Patients are at high risk of suicidal behavior and death by suicide immediately following discharge from inpatient psychiatric hospitals. Furthermore, there is a high prevalence of sleep problems in inpatient settings, which is associated with worse outcomes following hospitalization. However, it is unknown whether poor sleep is associated with suicidality following initial hospital discharge.
Our study objective is to describe a protocol for an ecological momentary assessment (EMA) study that aims to examine the relationship between sleep and suicidality in discharged patients.

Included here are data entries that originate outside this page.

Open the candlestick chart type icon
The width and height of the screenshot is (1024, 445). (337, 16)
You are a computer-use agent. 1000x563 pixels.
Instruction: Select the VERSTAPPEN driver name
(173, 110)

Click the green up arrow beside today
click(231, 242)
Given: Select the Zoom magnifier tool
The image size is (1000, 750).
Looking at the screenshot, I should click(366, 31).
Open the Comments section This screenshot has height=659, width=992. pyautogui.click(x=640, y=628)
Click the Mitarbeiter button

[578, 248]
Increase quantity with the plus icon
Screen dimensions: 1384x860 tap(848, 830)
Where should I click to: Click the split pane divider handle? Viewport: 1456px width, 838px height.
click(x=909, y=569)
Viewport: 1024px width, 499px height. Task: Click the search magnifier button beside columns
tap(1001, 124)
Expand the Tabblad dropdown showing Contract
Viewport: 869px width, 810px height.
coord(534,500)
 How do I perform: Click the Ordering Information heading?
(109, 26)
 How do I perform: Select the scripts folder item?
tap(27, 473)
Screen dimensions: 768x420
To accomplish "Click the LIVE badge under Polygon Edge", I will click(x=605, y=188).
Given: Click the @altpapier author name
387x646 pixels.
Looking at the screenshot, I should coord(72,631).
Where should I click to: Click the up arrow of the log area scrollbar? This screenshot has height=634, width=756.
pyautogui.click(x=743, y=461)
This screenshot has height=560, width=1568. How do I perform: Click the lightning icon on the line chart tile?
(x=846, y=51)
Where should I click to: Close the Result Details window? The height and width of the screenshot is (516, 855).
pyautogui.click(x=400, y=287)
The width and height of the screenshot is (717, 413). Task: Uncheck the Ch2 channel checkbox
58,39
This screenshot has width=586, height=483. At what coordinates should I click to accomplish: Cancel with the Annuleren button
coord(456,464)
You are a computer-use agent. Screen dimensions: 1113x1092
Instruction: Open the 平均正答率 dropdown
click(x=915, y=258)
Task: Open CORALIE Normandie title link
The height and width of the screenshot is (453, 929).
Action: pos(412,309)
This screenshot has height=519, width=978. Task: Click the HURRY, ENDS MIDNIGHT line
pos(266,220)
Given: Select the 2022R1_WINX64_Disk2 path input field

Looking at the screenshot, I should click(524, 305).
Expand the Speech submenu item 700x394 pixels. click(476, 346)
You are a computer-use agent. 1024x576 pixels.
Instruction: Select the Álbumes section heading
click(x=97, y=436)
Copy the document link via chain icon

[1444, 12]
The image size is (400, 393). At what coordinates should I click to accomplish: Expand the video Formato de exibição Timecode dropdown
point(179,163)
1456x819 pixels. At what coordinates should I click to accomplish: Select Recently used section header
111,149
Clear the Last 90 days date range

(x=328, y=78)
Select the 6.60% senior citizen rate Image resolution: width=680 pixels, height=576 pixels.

Our study will use an EMA design based on a wearable device to examine the sleep-suicide relationship during the transition from acute inpatient care to the community. Prospectively discharged inpatients 18 to 35 years old with mental disorders (N=50) will be assessed for eligibility and recruited across 2 sites. Data on suicidal ideation, behavior, and imagery; nonsuicidal self-harm and imagery; defeat, entrapment, and hopelessness; affect; and sleep will be collected on the Pro-Diary V wrist-worn electronic watch for up to 14 days. Objective sleep and daytime activity will be measured using the inbuilt MotionWare software. Questionnaires will be administered face-to-face at baseline and follow up, and data will also be collected on the acceptability and feasibility of using the Pro-Diary V watch to monitor the transition following discharge. The study has been, and will continue to be, coproduced with young people with experience of being in an inpatient setting and suicidality.
South Birmingham Research Ethics Committee (21/WM/0128) approved the study on June 28, 2021. We expect to see a relationship between poor sleep and postdischarge suicidality. Results will be available in 2022.
This protocol describes the first coproduced EMA study to examine the relationship between sleep and suicidality and to apply the integrated motivational volitional model in young patients transitioning from a psychiatric hospital to the community. We expect our findings will inform coproduction in suicidology research and clarify the role of digital monitoring of suicidality and sleep before and after initial hospital discharge.